The longer the post-pandemic turmoil in office demand continues, the more clues emerge about what separates the wheat from the chaff for this property type. The relative cost of living in an office building’s metropolitan area appears to be a significant factor.
Since 2020, several secular variables have become associated with office performance. These include the composition of the local workforce, the length of a typical commute and the urbanization of a building’s neighborhood. Factors such as the cost of housing and household income also bear relevance.
The National Association of Realtors publishes a list of median home prices for various metropolitan areas each quarter. According to the association’s list of median home prices reported at the end of 2023, markets with a median home price above $600,000 have experienced an aggregate decline in office occupancy of more than one percent of inventory in the past 12 months.
This metric is skewed somewhat by the most expensive cities like San Francisco. Its median home price is approaching $1.3 million and it is also an outlier in office occupancy decline, having posted a slide of more than 4% in the past year.
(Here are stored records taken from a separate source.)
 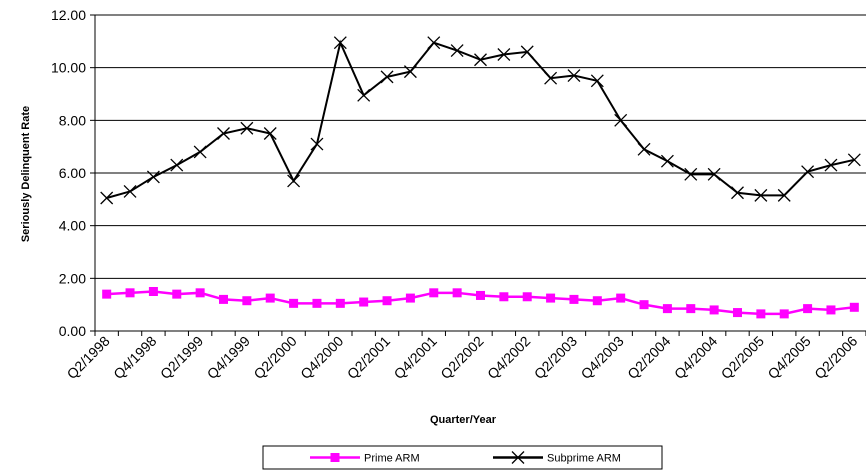 What do you see at coordinates (648, 358) in the screenshot?
I see `x-tick-label: Q2/2004` at bounding box center [648, 358].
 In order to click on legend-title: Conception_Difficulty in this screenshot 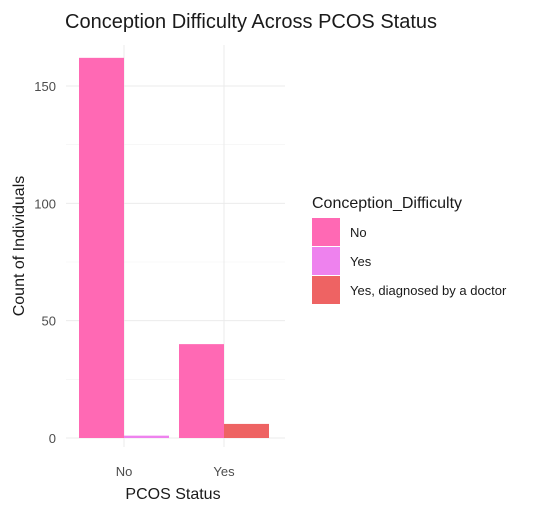, I will do `click(387, 204)`.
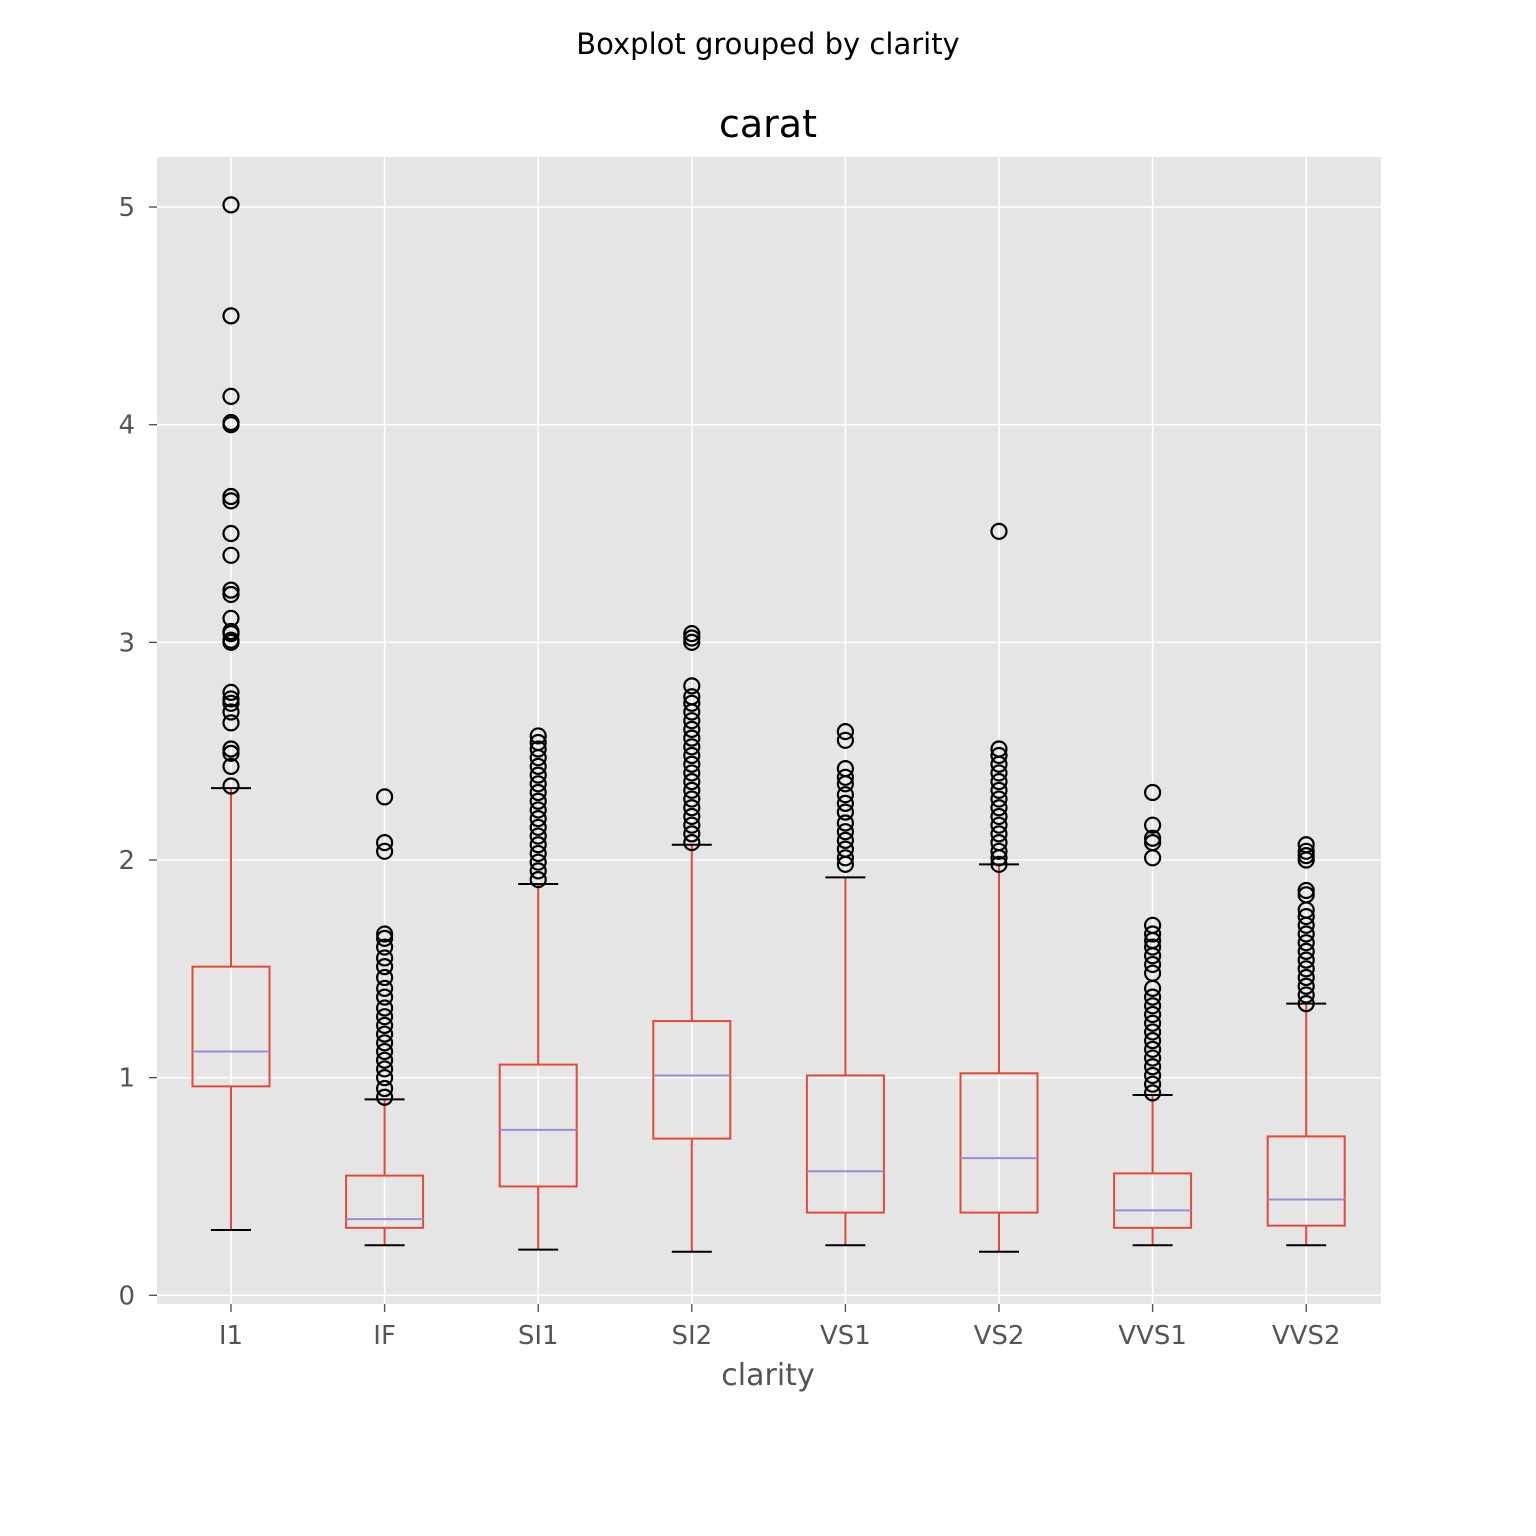  I want to click on box-i1, so click(231, 1009).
However, there appears to be a correlation as the 12-month net absorption, or the net change in occupancy, for office space has been negative in every major U.S. office market that has a median home price of more than $600,000.
Apartment rent is another measure of the cost of housing, and it has perhaps even a stronger relationship with office demand. Markets with an average asking rent below $1,500 per month have seen only a negligible amount of negative absorption in the past year, while office occupancy losses have approached one percent of inventory in markets with average apartment rents above $2,000 per month.
San Francisco is also a high-rent market, as are other coastal gateway markets that have seen shrinking office demand, including Boston, Los Angeles, New York, San Jose, Seattle and Washington, D.C. On the other hand, there are exceptions to the trend. High-rent markets such as Miami and Fort Lauderdale have seen positive office absorption, while office absorption has been negative in cities that have moderate apartment rents, such as Atlanta, Chicago and Denver. There are obviously other factors at play here – geopolitical issues, quality of life decline, etc.